During irradiation, vitamin E hinders crosslinking in UHMWPE as a function of increasing concentration [52, 58]. In fact, at vitamin E concentrations above 0.3 wt%, the incremental increase in crosslink density by increasing the radiation dose is minimal and it is not possible to crosslink vitamin E-containing UHMWPE to the same level as that of 100-kGy irradiated and melted UHMWPE even at irradiation doses as high as 200 kGy [51]. The terminal gamma irradiation for sterilisation causes a very small increase in crosslink density. At the same time, some vitamin E is grafted onto the polymer chain by the post-diffusion irradiation, preventing elution of components; therefore, it may be desirable to graft some of the vitamin E in the material.
Oxidative stability
A major factor limiting the maintenance of the wear and mechanical properties of irradiated UHMWPEs in vivo is oxidation [59]. Oxidation is determined by spectroscopic techniques measuring carbonyl moieties on UHMWPE formed as a result of the decay of hydroperoxides [13]. Typically accelerated aging methods are used in vitro to compare the oxidative stability of various polyethylene formulations [34]. While accelerated aging is helpful in comparing the oxidation resistance and oxidation potential of different types of bearing materials, it cannot be used to predict the oxidation timeline or profile of a particular material in vivo.

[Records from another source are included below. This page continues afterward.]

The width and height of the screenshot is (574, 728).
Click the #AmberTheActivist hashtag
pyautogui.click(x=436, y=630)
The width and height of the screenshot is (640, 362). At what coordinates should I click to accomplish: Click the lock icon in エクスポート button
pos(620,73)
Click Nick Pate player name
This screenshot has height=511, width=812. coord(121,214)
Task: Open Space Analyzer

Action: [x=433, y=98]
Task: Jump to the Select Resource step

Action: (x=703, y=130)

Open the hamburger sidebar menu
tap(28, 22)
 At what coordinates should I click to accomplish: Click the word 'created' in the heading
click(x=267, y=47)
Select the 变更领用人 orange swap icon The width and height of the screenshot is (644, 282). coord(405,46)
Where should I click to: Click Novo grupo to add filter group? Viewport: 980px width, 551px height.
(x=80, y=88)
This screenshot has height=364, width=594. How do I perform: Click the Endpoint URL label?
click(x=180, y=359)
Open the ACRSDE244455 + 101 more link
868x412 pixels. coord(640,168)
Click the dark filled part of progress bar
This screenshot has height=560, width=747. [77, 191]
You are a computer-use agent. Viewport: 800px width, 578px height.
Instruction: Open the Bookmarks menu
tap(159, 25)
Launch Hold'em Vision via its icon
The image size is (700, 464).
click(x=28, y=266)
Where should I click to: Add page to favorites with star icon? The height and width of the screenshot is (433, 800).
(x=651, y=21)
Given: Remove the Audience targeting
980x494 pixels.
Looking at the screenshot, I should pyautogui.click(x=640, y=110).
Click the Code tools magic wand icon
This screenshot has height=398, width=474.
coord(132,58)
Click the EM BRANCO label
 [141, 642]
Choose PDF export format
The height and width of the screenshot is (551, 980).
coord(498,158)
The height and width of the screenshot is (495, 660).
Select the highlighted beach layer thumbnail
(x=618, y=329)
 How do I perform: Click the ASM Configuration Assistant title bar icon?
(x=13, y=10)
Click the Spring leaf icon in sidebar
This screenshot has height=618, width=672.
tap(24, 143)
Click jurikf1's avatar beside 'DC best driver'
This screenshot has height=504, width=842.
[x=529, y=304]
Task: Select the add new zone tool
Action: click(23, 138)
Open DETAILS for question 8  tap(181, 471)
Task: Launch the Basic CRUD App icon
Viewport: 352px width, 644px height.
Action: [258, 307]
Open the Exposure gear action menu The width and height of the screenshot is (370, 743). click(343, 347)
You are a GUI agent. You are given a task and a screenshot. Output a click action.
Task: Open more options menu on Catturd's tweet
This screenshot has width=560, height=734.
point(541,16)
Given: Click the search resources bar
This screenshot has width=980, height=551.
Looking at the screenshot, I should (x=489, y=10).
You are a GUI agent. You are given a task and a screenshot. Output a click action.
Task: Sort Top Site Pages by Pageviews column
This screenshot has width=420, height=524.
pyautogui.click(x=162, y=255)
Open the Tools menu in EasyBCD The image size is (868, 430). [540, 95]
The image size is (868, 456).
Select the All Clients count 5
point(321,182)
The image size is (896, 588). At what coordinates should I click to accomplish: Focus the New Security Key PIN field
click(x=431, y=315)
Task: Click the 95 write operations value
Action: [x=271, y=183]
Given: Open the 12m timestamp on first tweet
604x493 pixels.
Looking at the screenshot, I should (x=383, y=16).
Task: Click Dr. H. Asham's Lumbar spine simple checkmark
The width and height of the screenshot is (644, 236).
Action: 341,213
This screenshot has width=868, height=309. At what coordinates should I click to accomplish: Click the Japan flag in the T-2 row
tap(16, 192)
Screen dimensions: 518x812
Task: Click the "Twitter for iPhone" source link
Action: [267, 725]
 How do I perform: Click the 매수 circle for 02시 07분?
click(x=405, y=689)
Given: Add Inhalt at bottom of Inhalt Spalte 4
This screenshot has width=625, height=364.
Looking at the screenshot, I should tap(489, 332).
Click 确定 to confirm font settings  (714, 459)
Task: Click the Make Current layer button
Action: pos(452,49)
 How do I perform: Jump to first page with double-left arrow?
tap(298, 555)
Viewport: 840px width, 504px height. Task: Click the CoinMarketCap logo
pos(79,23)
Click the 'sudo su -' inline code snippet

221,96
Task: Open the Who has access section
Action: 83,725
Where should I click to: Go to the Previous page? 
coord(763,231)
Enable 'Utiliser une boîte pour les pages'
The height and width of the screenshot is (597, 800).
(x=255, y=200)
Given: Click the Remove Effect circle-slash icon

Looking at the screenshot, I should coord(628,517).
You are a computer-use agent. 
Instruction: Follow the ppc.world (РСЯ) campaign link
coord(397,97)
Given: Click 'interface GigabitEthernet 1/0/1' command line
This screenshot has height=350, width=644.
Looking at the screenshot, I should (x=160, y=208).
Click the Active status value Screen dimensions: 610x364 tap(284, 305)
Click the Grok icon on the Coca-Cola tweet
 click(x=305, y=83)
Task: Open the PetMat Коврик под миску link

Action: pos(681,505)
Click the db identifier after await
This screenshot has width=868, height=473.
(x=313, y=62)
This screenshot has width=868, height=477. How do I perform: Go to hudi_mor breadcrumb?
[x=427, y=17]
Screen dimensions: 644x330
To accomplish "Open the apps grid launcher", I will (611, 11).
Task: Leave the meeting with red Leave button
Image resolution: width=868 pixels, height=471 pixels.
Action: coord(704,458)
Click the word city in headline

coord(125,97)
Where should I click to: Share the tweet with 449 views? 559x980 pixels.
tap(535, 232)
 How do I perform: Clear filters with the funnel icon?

Nevertheless, it has been shown in several types of accelerated aging studies, carried out at elevated temperatures and/or in the presence of pure oxygen under high pressure, that vitamin-E-containing, irradiated polyethylene is more stable than gamma-sterilised or high-dose irradiated polyethylene [8, 36, 39, 41, 53, 55, 75]. It is proposed that this is due to the reaction of vitamin E with the primary free radicals on the polyethylene chains and also free radicals resulting from their reaction with oxygen. A study looking specifically at the stabilising effect of vitamin E in vitamin-E-diffused, irradiated UHMWPE showed higher oxidative stability than unstabilised, irradiated UHMWPE over seven months in air at room temperature and in water at 40°C [54] (showing similar trends at 36 months; Fig. 4; [65]).
Wear resistance
As mentioned above, a crosslink density equivalent to that of 100-kGy irradiated and melted UHMWPE is desired because this material has been shown in vitro and in vivo to decrease wear significantly compared to conventional UHMWPE [22, 46]. The studies discussed here were performed on UHMWPE with an initial radiation dose of 85 to 100 kGy with a terminal gamma sterilisation dose of ~25– 40 kGy after vitamin E incorporation designed to obtain similar wear resistance to this predicate material.
Wear testing of vitamin-E-diffused, 100-kGy irradiated UHMWPE on a custom-designed pin-on-disc tester in bovine serum showed that the wear rate was comparable to 100-kGy irradiated and melted UHMWPE [55]. In this study, accelerated aging at 80°C for five weeks did not change the wear rate of this UHMWPE despite the fact that vitamin E was diffused only 0.5 mm into the surface of this sample and not throughout the entire thickness. This suggested that the wear region was within this surface layer protected by the vitamin E.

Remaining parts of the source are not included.